Here's this item from last month, an article in the Local (news)Paper
about two city councilors bickering over the position of mayor pro tem.
The mayor, who oxymoronically is a gay Republican, helped to get out the
vote for President-elect George Shrub and there's concern that he might
leave this podunk early next year for a fed job with the new
administration.
If the mayor did blow this town, then the mayor pro tem, Councilor
Crewcut, would fill in for him. Councilor Beard wants to save the city
from this possibility, concerned by the dubious decisions made by
Crewcut in the past. Councilor Beard states that Crewcut casts protest
votes without considering the negative impact they might have on the
city.
And what is Councilor Crewcut's rebuttal? He challenges Beard's
experience and vision, saying that he, Crewcut, has what is needed to
make difficult decisions. In a word: "gonads".
With statements like that, we wonder what organ Crewcut uses for
thinking.
* * *
TAX DOLLARS GIVE MORE BANGS FOR THE BULL
Here's another boring article about the 2001 budget for Corner County,
listing the annual salaries for various management, elected and
appointed positions. Running through the list we see Director of
Planning, Airport Manager, Highway Superintendent, Coroner, Bangs and
Bovine, Historian--
Waitaminute. Bangs and Bovine? What is that? Something related to
copulating cows? The county is trying to breed a new stock of Jersey?
Where is the $1000 per year for this position going? Maybe it's for
fireworks and milk. So far no public outcry about this mystery line
item which proves our point: no one really reads the Paper, except for
us.
* * *
CONTEST CANCELED; MEDIA SCREWGES MAYOR
Nothing induces disgust quicker in us than an ostentatious display of
Xmas lights.
Throughout the city show-offs with too much money to spare festoon their
homes with superfluous seasonal displays: webs of gaudily-glowing bulbs
draped on once beautiful trees, reindeer-shapes outlined by a string of
tiny white lights (well, they don't have to worry about hunters),
spotlighted manger displays with the baby Jesus just wearing swaddling
clothes and thus freezing his butt,-- hey, it helps feed the poor, huh?

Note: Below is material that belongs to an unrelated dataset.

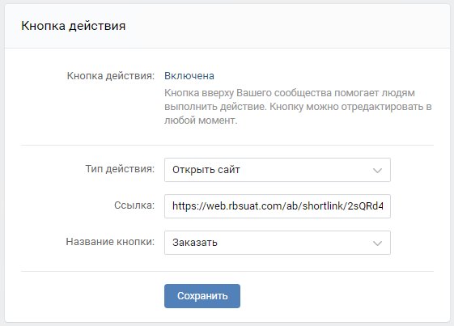
Task: Select the Открыть сайт text in dropdown
Action: [x=206, y=170]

In this time of peace and good will the mayor got fed up. The city used
to sponsor a Xmas decorating contest and every year some sore loser
would bitch and whine about not being picked. So the mayor stopped the
city's participation in the contest, dropping it in the lap of a private
service organization.
That was a logical choice to us. The city has better ways of wasting
its time.
But mainstream media, always hungry for a new Scrooge story, picked up
on the alleged controversy. National and international "news" outlets
had to play up the "Grinch" angle, even though the real Grinches were
the sore-losers throwing tantrums at the mayor.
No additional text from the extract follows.